Number four on my list would be Miller, Palin's hero. Ever since I was a young boy, I've gravitated towards the flawed geniuses, the Gauguins of this world. I admired Pele, but it was Garrincha's story that captivated me. Bobby Moore was great, but it was George Best - who never even played a World Cup - that appealed to the imagination.
Miller led the sort of life comic book heroes do. In an age when the term allrounder is so badly abused, it's hard for us to fathom a man good enough to bat in the top four and take the new ball. We've been blessed to watch Jacques Kallis, but it would be a stretch to say that he was ever one of the best two or three quick bowlers in South Africa.
When it came to living it up off the field, Miller was very much in the Garrincha-Best league. Part of his greatness stemmed from the fact that he achieved so much while treating cricket as nothing more than a game. Having seen the horrors of war, he wasn't about to resort to cliches about life and death.
Last but certainly not least, we have someone who surpassed even Miller when it came to allround excellence. During the 2007 World Cup, I met Lawrence Rowe twice. He was a fascinating interview subject, with an ego the size of Kingston camouflaging the sense of hurt he felt over the path his career had taken. But even as he talked up his own ability - "there was no shot I couldn't play" - the man they called Yagga admitted that there had been someone better.
That someone was Sir Garfield Sobers. If I could go back in time to watch just one innings, it would be his 254 for Rest of the World against Australia in 1971-72. Those that watched it at close quarters, like Sunil Gavaskar and Ian Chappell, run out of superlatives when asked to describe it.
As you travel around the Caribbean, you will hear many Sobers stories - of runs made with panache, of batsmen deceived by both pace and spin, and catches casually plucked out of the air. At Trent Bridge, you will hear tales about his love of the high life. An entire chapter in the biography of Jim Baxter, legendary Scottish footballer, is titled: Drunk and Sobers in Nottingham. There will never be another like him.

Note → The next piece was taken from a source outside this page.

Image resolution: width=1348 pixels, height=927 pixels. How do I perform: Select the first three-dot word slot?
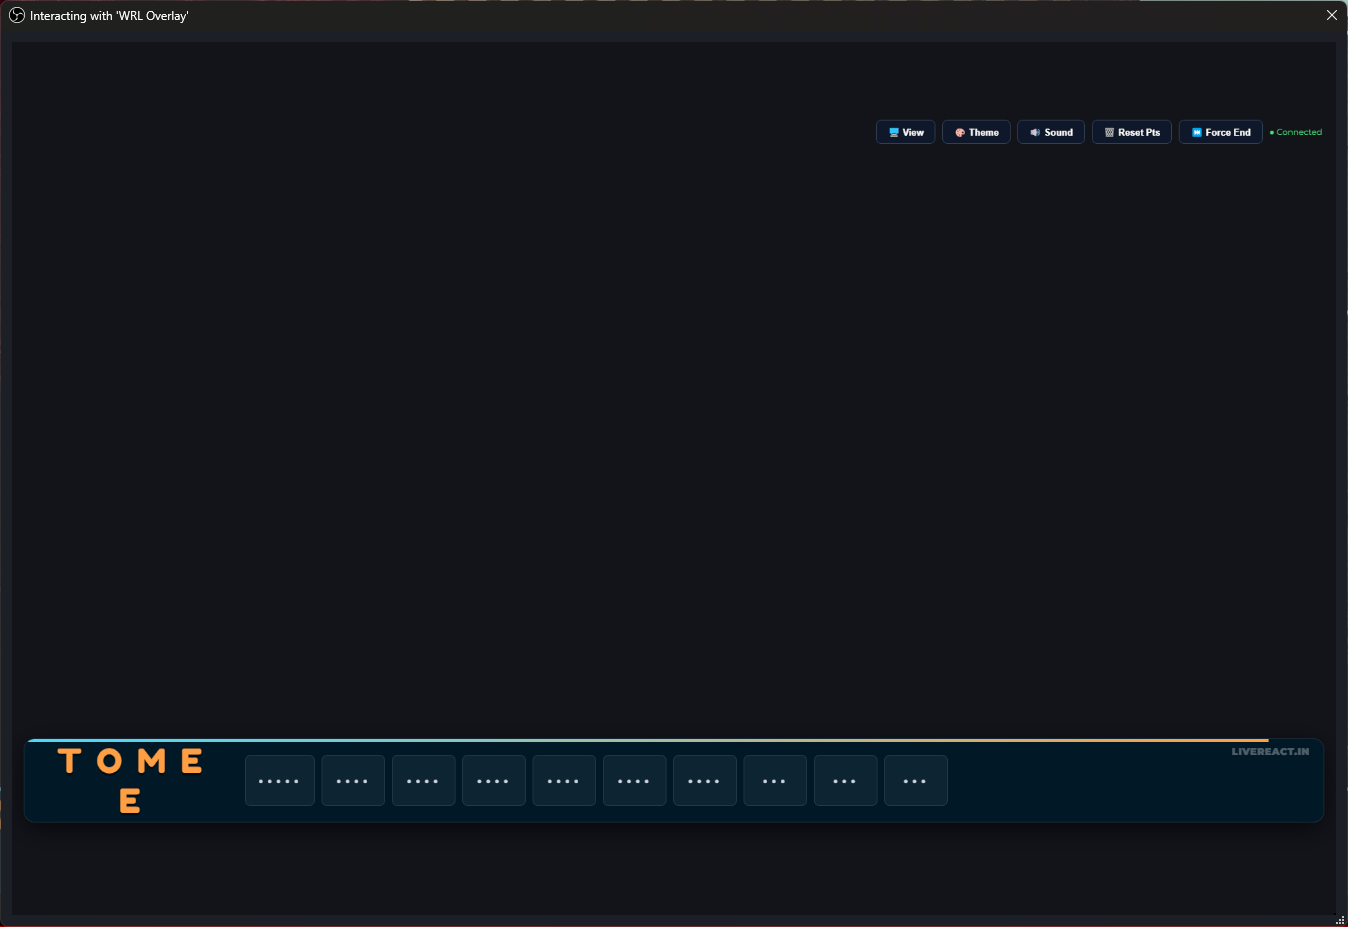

In his speech, Lawrence Booth, the editor of the Almanack, spoke of a letter from an 11-year-old who got his first Wisden for Christmas last year. "I wish I was 150 years old," it said, "so I could have collected all 150 editions." Hopefully, in a few years time, when his collection is big enough to fill a shelf, that young man will engage in his own Wisden-five exercise. If he's lucky, there might even be a time machine waiting.